_Supplied passage:_
———
Today’s Scripture Reading (January 27, 2020): Isaiah 4
Marriage was always
intended to be a team project. It doesn’t matter if you are more traditional
and believe that Eve was made as a helpmate for Adam (Genesis 2:18) or if you
are more egalitarian in your views and have thrown away the traditional
marriage concepts and roles. In the end, marriage is intended to be a union
that is worked at by two. In the Christian community, we often speak of marriage
as being between one man and one woman, this even though the cultural reality
through most of biblical history was that marriage was between one man, and one
to a thousand women and that polygamy is still practiced in some places today.
———
_Source data:_
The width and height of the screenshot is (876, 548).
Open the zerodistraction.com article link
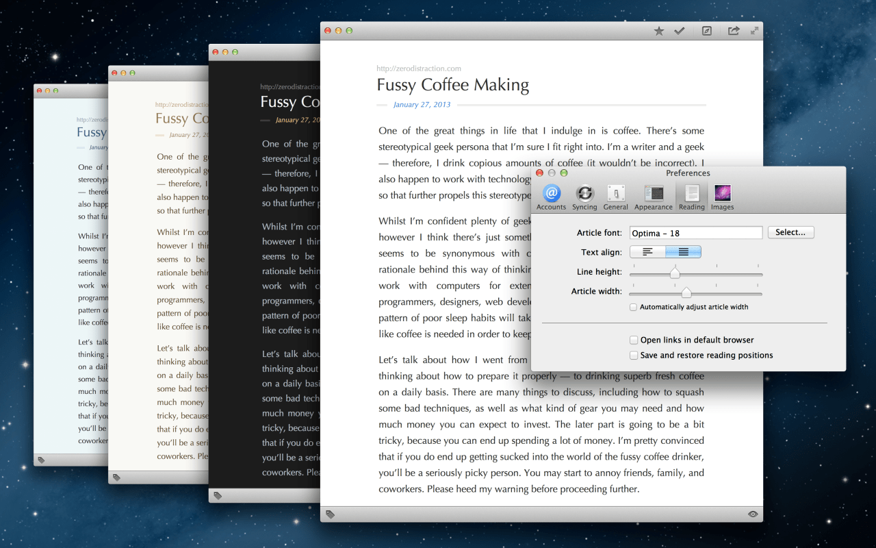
———
_What this task involves:_
Repeat the devotional on marriage word for word from "Today’s Scripture Reading" to "some places today.". The lines above come from a separate source.

_Task solution:_
Today’s Scripture Reading (January 27, 2020): Isaiah 4
Marriage was always
intended to be a team project. It doesn’t matter if you are more traditional
and believe that Eve was made as a helpmate for Adam (Genesis 2:18) or if you
are more egalitarian in your views and have thrown away the traditional
marriage concepts and roles. In the end, marriage is intended to be a union
that is worked at by two. In the Christian community, we often speak of marriage
as being between one man and one woman, this even though the cultural reality
through most of biblical history was that marriage was between one man, and one
to a thousand women and that polygamy is still practiced in some places today.